Коржинский сделал испуганные глаза, и оба расхохотались. Приходилось и им в свое время плясать обязательные кадрили.
— Нет уж, шалишь, — сказал Коржинский. — Пойдем лучше поглядим концерт. Это более пристойно для нашего возраста.
Лавируя среди танцующих, они направились на звуки «Гаудеамуса».
Студенческий концерт им понравился. Хор дружно и молодо исполнил «Да здравствует разум, да скроется тьма»; вполне приличный дуэт с первого курса задушевно вывел «Не искушай меня без нужды»… Но более всего развеселил пародист.
— На местную тему! — бойко объявил тощий белесый юноша и взял гитару.
«Картофельный росток»? — узнал Крылов молодого человека, запомнившегося ему по стычке в театре. — Ну-ну, послушаем, сударь, вашу местную тему».
— Спи, младенец мой прекрасный, баюшки-баю! Зорко смотрит пристав частный в колыбель твою, — приятным баритоном запел белесый. — Вот железная дорога мчится за Урал… Кто знаком с ней хоть немного, тот не раз рыдал…
Публика прервала самоуку-артиста взрывом хохота и рукоплесканиями.
Местная тема удалась вполне.
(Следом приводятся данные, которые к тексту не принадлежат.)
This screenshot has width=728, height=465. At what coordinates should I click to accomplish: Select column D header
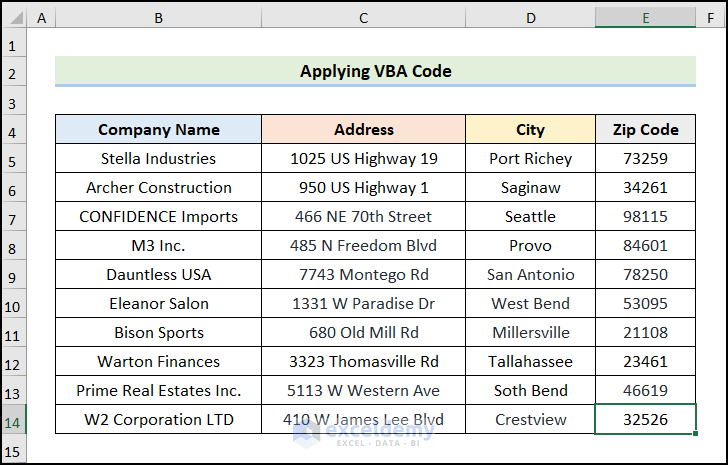(531, 18)
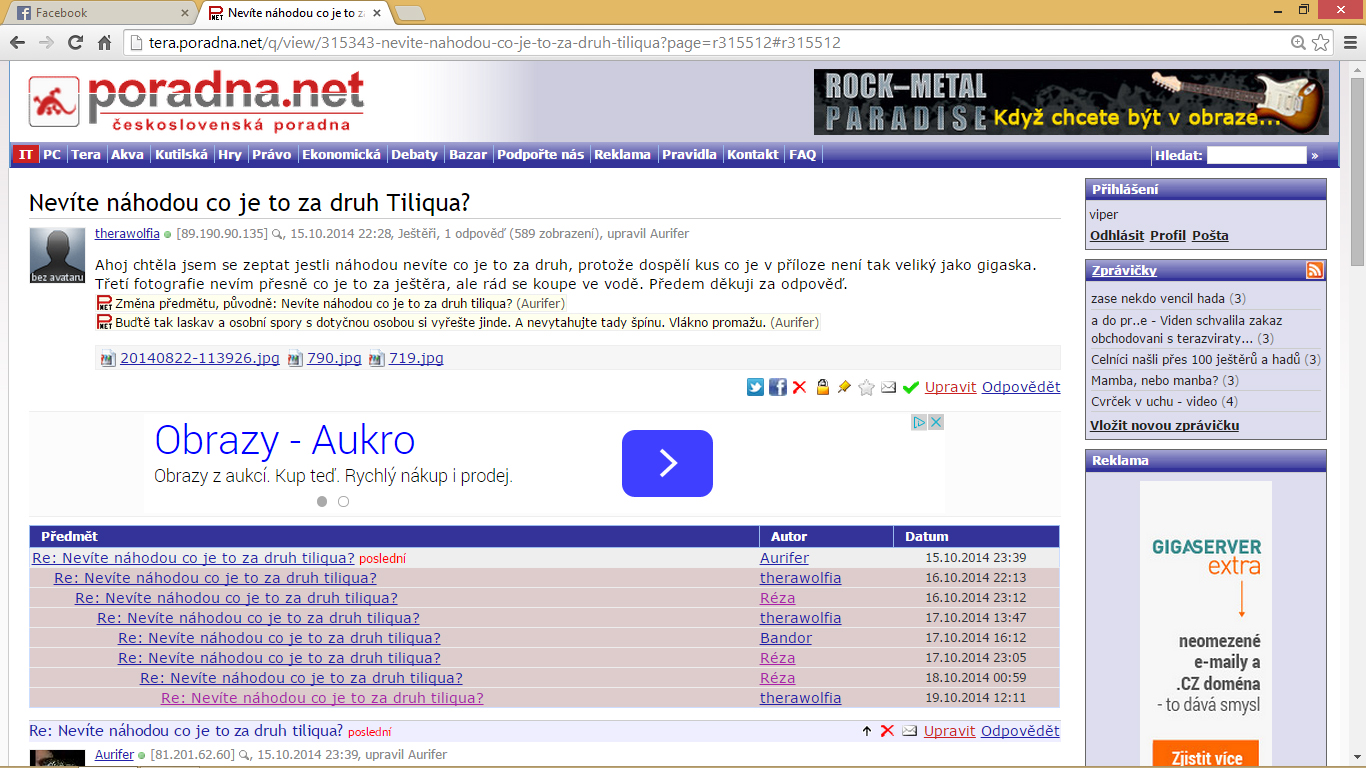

И про железную дорогу, которая все никак не могла достроиться, а там, где участки были пущены, происходили частые крушения, поезда сходили с рельс из-за технической безалаберности, и пассажиры, рискнувшие двигаться по чугунке, обязаны были перед поездкой страховать свои жизни в специальных компаниях.
И про то, как долго обмалчивали в Томске вопрос с электричеством и водопроводом до тех пор, пока отважились на эти «чюды техники».
Прогулявшись по трущобам
И вернувшись с фонарями,
«Больше света! Больше света!» —
Завопили купцы сами.
И про томский «филимон», «бесов ящик», «чертовщину» — телефон, по которому только сильным ором можно было докричаться до «абенента». И о том, что местные «туязы», едва дело доходило до денег, сразу же заболеют тифом… брюшным.